START TEXT SHOWN

Doyle’s penchant for realistic description deserts him in The Lost World. His details are fifty years out of date; he instead presents a fantastically imaginative vision of the unexplored jungle wilderness. The beauty of the jungle vanishes as the explorers reach the historic plateau. With almost surrealistic horror, Doyle depicts the filthy, fetid nesting ground of the pterodactyls and the dank and dirty caves of the ape-men who inhabit the plateau. A marvelous comic ending has Challenger revealing the results of the expedition to a skeptical London audience of pedants by releasing a captured pterodactyl over their heads.

The characterization in The Lost World is among Doyle’s finest achievements. The members of the expedition are well balanced: the eccentric and pugnacious Challenger, the naïve and incredulous Malone, the cynical and touchy Summerlee, and the great white hunter Lord John Roxton. The one woman in the novel, Malone’s fiancé Gladys, bears no resemblance to the Ruth Timewells and Lady Maudes of Doyle’s earlier work. She is spunky and independent, refusing to marry Malone until he has done something worth admiring, and in his absence marrying someone else because she decides money is a more practical basis for marriage than fame.

The series retains its high quality in The Poison Belt, but the subsequent related works are less consequential. In The Land of Mist, Challenger becomes a spiritualist convert when the spirits of two men whom he believes he has killed return to tell him of his innocence. “When the World Screamed,” one of the stories in The Maracot Deep and Other Stories (1929), reverts to the morbid sexuality of The Parasite. When Challenger attempts to drill a hole to the center of the earth, the world turns out to be a living female organism. When Challenger’s shaft penetrates the cortex of her brain, she screams, setting off earthquakes and tidal waves.

Few of Doyle’s writings from the last decade of his life are read by other than specialists, dealing as they do with the propagation of spiritualism. The canon of his fiction can thus be said to have ended with science-fiction novels. These novels too all deal with Doyle’s characteristic themes and concerns. Challenger and Maracot uncover hidden truths about the nature of the past, the present, the future, and life after death much in the same way as Sherlock Holmes discovered the truth about human nature in the course of his investigation of crime. The historical fiction had sought to explore the truth about a specialized human nature, that of the archetypal Englishman, in the same manner. Even the obsession with spiritualism that cost him his credibility among intellectual circles was but another example of Doyle’s lifelong search for the truth about human existence.

In whatever guise he portrayed that search, Doyle never deviated from the devotion to the ideals that had been instilled in him in childhood and which were recorded on his gravestone: “STEEL TRUE/BLADE STRAIGHT.” Similarly, all his literary protagonists embodied these same ideals: a devotion to truth and a belief in the rightness of their cause. Few other authors have managed to create such a coherent body of work as did Arthur Conan Doyle, and fewer have matched the content of their work so closely to the conduct of their lives.

END TEXT SHOWN
START PROVIDED MATERIAL

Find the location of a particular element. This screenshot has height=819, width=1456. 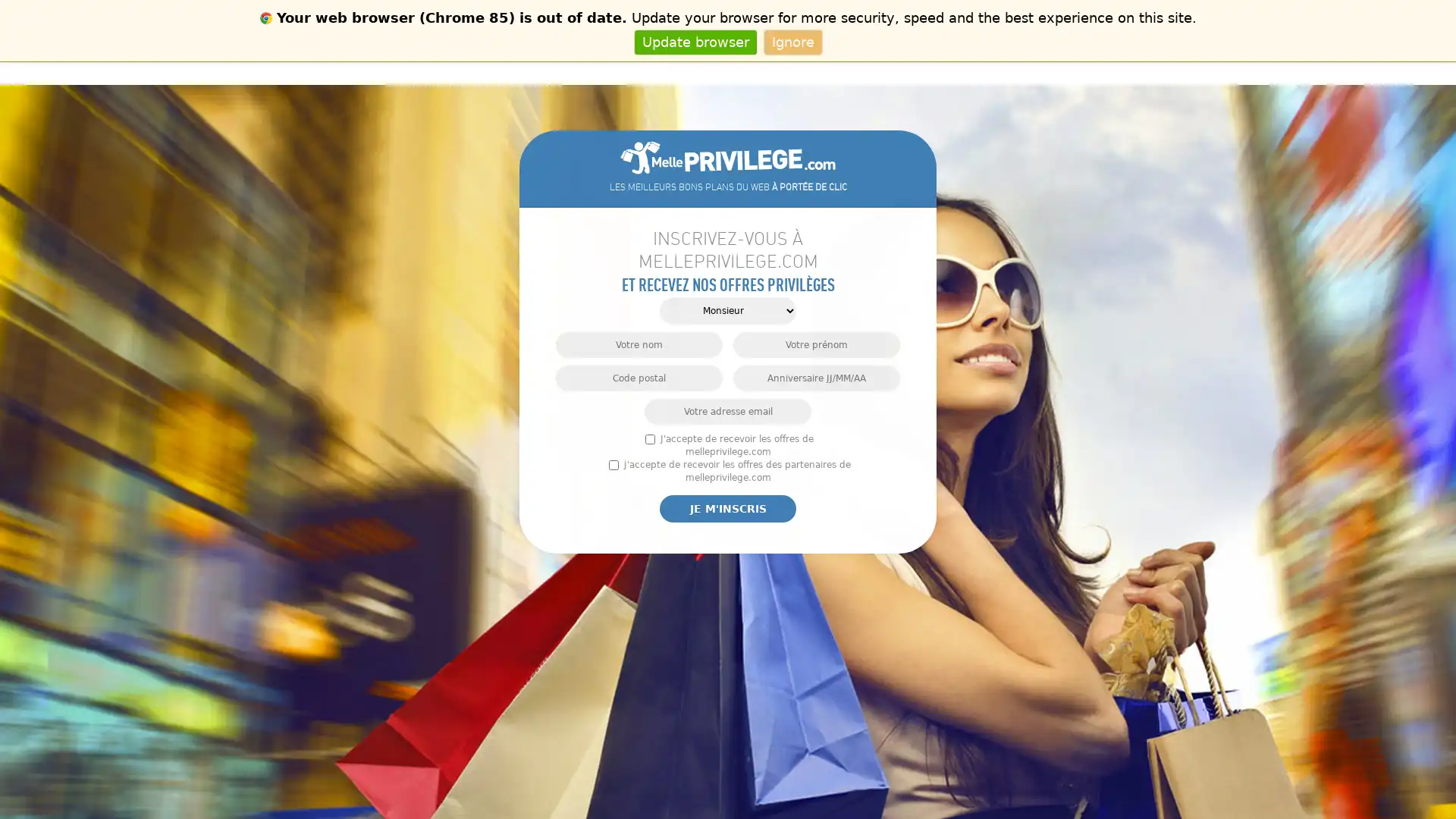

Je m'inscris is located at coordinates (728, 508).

END PROVIDED MATERIAL

## [ACTIVITY]
Pick up the essay on Arthur Conan Doyle's fiction above from where it stops, and continue it.

## [ANSWER SECTION]
Principal long fiction
A Study in Scarlet, 1887; The Mystery of Cloomber, 1888; The Firm of Girdlestone, 1889; Micah Clarke, 1889; The Sign of Four, 1890; Beyond the City, 1891; The Doings of Raffles Haw, 1891; The White Company, 1891; The Great Shadow, 1892; The Refugees, 1893; The Parasite, 1894; The Stark Munro Letters, 1895; The Surgeon of Gaster Fell, 1895; Rodney Stone, 1896; The Tragedy of the Koroska, 1897 (also as A Desert Drama); Uncle Bernac, 1897; A Duet, with an Occasional Chorus, 1899, revised 1910; The Hound of the Baskervilles, 1901-1902; Sir Nigel, 1906; The Lost World, 1912; The Poison Belt, 1913; The Valley of Fear, 1915; The Land of Mist, 1926.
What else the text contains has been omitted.